Responding to the publication of the ARIC evaluation, the Academy’s Secretary for Science Policy, Professor Ian Chubb, said processes are important, and good changes are welcome.
“ARIC might be more efficient if the recommendations of the evaluation are adopted. Time will tell,” said Professor Chubb.
“However, the substance of the issues that we must deal with will be missed when the terms of reference of a review are so narrow that it cannot grapple with the threats to the scientific enterprise.
“This evaluation will, therefore, not advance Australia’s capacity to manage allegations of research misconduct in any of our organisations, large or small.”
The Academy notes recommendation (11) of the evaluation, which says:
ARIC Reports should make assessments to balance the importance of ensuring adherence to the Code with countervailing priorities, such as the costs for institutions and the scale of institutional breaches or deviations from defined processes.
Professor Chubb said read literally, this recommendation suggests adhering to the Code is optional.
“This evaluation itself identified that international best practice is a system that is national in scale, has processes and policies that align with national policy and an oversight mechanism.
“We do not have such a system, and even what we have is limited, officially, to organisations that receive funding from NHMRC and ARC, or some others that may volunteer.

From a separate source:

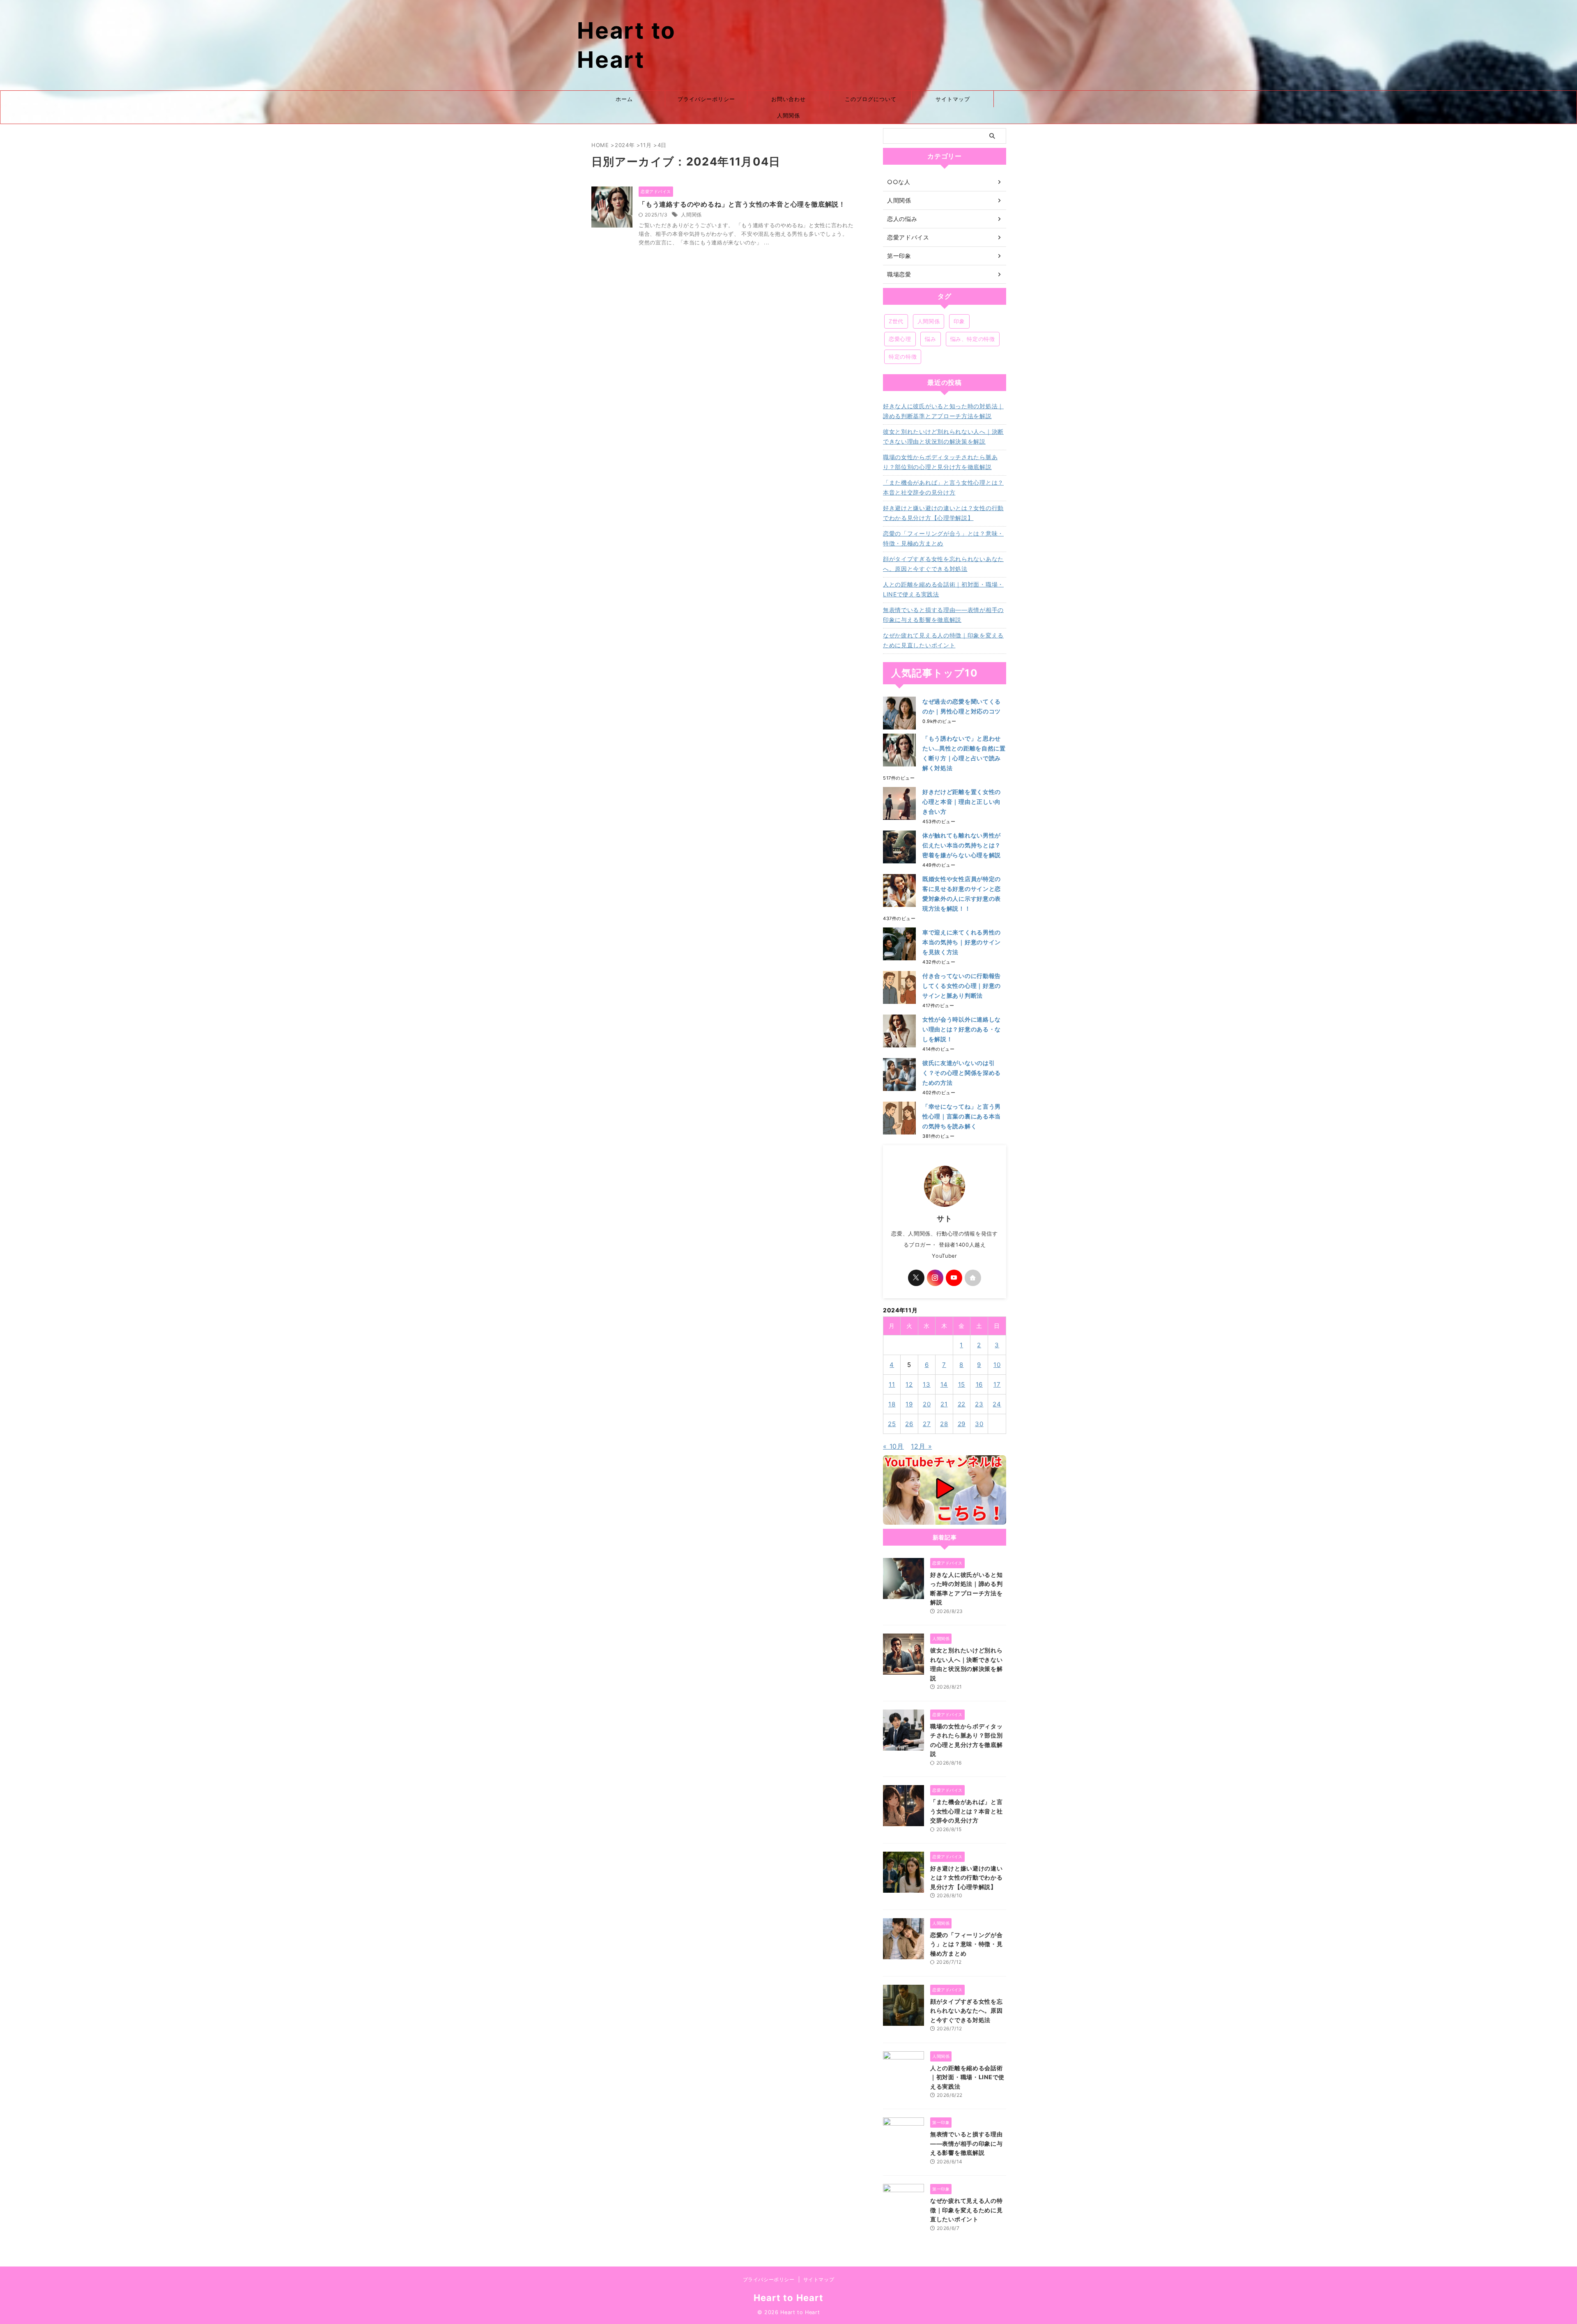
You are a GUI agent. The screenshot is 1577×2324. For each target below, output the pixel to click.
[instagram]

“There is no reason to believe that research misconduct is limited to such institutions. Any institution that receives public funding to conduct research should be subject to both the Code and to the consequences of any breach,” Professor Chubb said.
In a new position statement on research integrity published earlier this month, the Academy said protecting the scientific enterprise from research misconduct is a difficult task and that although Australia’s current system attempts to be all-encompassing, there are deficiencies in several areas such as coverage, accountability and transparency.
The Academy submission noted that ARIC also has deficiencies owing primarily to the narrow scope of its remit.
The Academy will continue to engage with the sector, funding agencies and government on meaningful changes to enhance the governance of research misconduct and looks forward to deeper conversations on the matter.